LISTED ENTRIES Block Start

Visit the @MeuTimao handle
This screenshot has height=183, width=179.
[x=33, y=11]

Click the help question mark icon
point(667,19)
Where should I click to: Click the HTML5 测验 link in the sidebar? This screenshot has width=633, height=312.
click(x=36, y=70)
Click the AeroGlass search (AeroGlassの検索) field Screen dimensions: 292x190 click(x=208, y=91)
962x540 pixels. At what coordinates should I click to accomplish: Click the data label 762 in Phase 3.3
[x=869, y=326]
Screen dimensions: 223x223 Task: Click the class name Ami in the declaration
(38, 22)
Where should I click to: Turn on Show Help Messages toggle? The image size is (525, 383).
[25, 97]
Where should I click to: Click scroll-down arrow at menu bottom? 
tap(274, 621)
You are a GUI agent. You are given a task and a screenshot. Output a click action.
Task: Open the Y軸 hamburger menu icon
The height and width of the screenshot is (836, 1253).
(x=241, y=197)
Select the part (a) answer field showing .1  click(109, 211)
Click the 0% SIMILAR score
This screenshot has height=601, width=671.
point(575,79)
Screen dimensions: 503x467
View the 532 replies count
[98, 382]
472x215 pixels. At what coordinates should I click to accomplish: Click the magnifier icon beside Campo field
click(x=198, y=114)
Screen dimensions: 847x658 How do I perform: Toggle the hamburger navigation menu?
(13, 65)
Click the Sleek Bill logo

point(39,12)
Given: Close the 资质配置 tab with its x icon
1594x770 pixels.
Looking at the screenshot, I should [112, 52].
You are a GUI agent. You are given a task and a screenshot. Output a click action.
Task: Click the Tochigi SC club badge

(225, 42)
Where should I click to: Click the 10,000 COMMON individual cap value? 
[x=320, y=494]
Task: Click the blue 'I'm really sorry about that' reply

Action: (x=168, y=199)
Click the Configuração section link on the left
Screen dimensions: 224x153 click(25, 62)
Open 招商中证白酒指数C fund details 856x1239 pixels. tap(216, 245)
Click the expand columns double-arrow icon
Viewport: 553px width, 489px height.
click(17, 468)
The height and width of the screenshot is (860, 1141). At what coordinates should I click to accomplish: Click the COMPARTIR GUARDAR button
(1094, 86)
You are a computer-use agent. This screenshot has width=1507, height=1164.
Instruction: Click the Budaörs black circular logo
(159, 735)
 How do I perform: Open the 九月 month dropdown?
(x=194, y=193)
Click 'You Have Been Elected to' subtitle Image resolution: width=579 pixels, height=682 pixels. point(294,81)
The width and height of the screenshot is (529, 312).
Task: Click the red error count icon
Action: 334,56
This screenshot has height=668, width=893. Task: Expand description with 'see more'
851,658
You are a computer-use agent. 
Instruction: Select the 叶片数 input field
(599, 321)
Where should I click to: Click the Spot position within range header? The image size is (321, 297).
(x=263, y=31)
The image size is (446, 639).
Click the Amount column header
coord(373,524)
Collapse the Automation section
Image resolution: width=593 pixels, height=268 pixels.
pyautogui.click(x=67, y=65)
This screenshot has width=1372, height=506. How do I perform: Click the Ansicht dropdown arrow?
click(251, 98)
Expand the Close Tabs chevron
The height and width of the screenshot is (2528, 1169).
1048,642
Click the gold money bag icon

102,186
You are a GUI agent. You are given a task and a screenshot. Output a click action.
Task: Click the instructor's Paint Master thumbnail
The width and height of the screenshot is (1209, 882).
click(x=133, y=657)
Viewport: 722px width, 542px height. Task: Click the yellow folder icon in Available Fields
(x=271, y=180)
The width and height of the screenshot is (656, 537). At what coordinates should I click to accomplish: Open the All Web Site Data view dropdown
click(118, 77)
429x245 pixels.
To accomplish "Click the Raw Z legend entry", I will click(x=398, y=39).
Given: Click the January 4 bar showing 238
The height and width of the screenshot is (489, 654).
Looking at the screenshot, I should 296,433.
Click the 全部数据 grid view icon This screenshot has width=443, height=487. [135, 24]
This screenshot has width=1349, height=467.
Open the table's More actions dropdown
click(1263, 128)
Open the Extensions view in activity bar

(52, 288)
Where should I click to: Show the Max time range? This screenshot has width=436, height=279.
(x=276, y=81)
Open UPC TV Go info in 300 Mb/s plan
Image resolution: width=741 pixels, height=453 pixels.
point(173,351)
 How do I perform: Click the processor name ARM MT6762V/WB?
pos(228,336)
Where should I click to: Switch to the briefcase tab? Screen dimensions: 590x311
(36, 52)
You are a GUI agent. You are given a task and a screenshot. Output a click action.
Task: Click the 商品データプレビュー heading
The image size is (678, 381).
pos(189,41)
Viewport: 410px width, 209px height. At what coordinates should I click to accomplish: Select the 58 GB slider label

LISTED ENTRIES Block End

§ **EXERCISE GOAL**:
Retype each line above, keeping every character.

§ **TASK SOLUTION**:
Visit the @MeuTimao handle
This screenshot has height=183, width=179.
[x=33, y=11]

Click the help question mark icon
point(667,19)
Where should I click to: Click the HTML5 测验 link in the sidebar? This screenshot has width=633, height=312.
click(x=36, y=70)
Click the AeroGlass search (AeroGlassの検索) field Screen dimensions: 292x190 click(x=208, y=91)
962x540 pixels. At what coordinates should I click to accomplish: Click the data label 762 in Phase 3.3
[x=869, y=326]
Screen dimensions: 223x223 Task: Click the class name Ami in the declaration
(38, 22)
Where should I click to: Turn on Show Help Messages toggle? The image size is (525, 383).
[25, 97]
Where should I click to: Click scroll-down arrow at menu bottom? 
tap(274, 621)
You are a GUI agent. You are given a task and a screenshot. Output a click action.
Task: Open the Y軸 hamburger menu icon
The height and width of the screenshot is (836, 1253).
(x=241, y=197)
Select the part (a) answer field showing .1  click(109, 211)
Click the 0% SIMILAR score
This screenshot has height=601, width=671.
point(575,79)
Screen dimensions: 503x467
View the 532 replies count
[98, 382]
472x215 pixels. At what coordinates should I click to accomplish: Click the magnifier icon beside Campo field
click(x=198, y=114)
Screen dimensions: 847x658 How do I perform: Toggle the hamburger navigation menu?
(13, 65)
Click the Sleek Bill logo

point(39,12)
Given: Close the 资质配置 tab with its x icon
1594x770 pixels.
Looking at the screenshot, I should [112, 52].
You are a GUI agent. You are given a task and a screenshot. Output a click action.
Task: Click the Tochigi SC club badge

(225, 42)
Where should I click to: Click the 10,000 COMMON individual cap value? 
[x=320, y=494]
Task: Click the blue 'I'm really sorry about that' reply

Action: (x=168, y=199)
Click the Configuração section link on the left
Screen dimensions: 224x153 click(25, 62)
Open 招商中证白酒指数C fund details 856x1239 pixels. tap(216, 245)
Click the expand columns double-arrow icon
Viewport: 553px width, 489px height.
click(17, 468)
The height and width of the screenshot is (860, 1141). At what coordinates should I click to accomplish: Click the COMPARTIR GUARDAR button
(1094, 86)
You are a computer-use agent. This screenshot has width=1507, height=1164.
Instruction: Click the Budaörs black circular logo
(159, 735)
 How do I perform: Open the 九月 month dropdown?
(x=194, y=193)
Click 'You Have Been Elected to' subtitle Image resolution: width=579 pixels, height=682 pixels. point(294,81)
The width and height of the screenshot is (529, 312).
Task: Click the red error count icon
Action: 334,56
This screenshot has height=668, width=893. Task: Expand description with 'see more'
851,658
You are a computer-use agent. 
Instruction: Select the 叶片数 input field
(599, 321)
Where should I click to: Click the Spot position within range header? The image size is (321, 297).
(x=263, y=31)
The image size is (446, 639).
Click the Amount column header
coord(373,524)
Collapse the Automation section
Image resolution: width=593 pixels, height=268 pixels.
pyautogui.click(x=67, y=65)
This screenshot has width=1372, height=506. How do I perform: Click the Ansicht dropdown arrow?
click(251, 98)
Expand the Close Tabs chevron
The height and width of the screenshot is (2528, 1169).
1048,642
Click the gold money bag icon

102,186
You are a GUI agent. You are given a task and a screenshot. Output a click action.
Task: Click the instructor's Paint Master thumbnail
The width and height of the screenshot is (1209, 882).
click(x=133, y=657)
Viewport: 722px width, 542px height. Task: Click the yellow folder icon in Available Fields
(x=271, y=180)
The width and height of the screenshot is (656, 537). At what coordinates should I click to accomplish: Open the All Web Site Data view dropdown
click(118, 77)
429x245 pixels.
To accomplish "Click the Raw Z legend entry", I will click(x=398, y=39).
Given: Click the January 4 bar showing 238
The height and width of the screenshot is (489, 654).
Looking at the screenshot, I should 296,433.
Click the 全部数据 grid view icon This screenshot has width=443, height=487. [135, 24]
This screenshot has width=1349, height=467.
Open the table's More actions dropdown
click(1263, 128)
Open the Extensions view in activity bar

(52, 288)
Where should I click to: Show the Max time range? This screenshot has width=436, height=279.
(x=276, y=81)
Open UPC TV Go info in 300 Mb/s plan
Image resolution: width=741 pixels, height=453 pixels.
point(173,351)
 How do I perform: Click the processor name ARM MT6762V/WB?
pos(228,336)
Where should I click to: Switch to the briefcase tab? Screen dimensions: 590x311
(36, 52)
You are a GUI agent. You are given a task and a screenshot. Output a click action.
Task: Click the 商品データプレビュー heading
The image size is (678, 381).
pos(189,41)
Viewport: 410px width, 209px height. At what coordinates should I click to accomplish: Select the 58 GB slider label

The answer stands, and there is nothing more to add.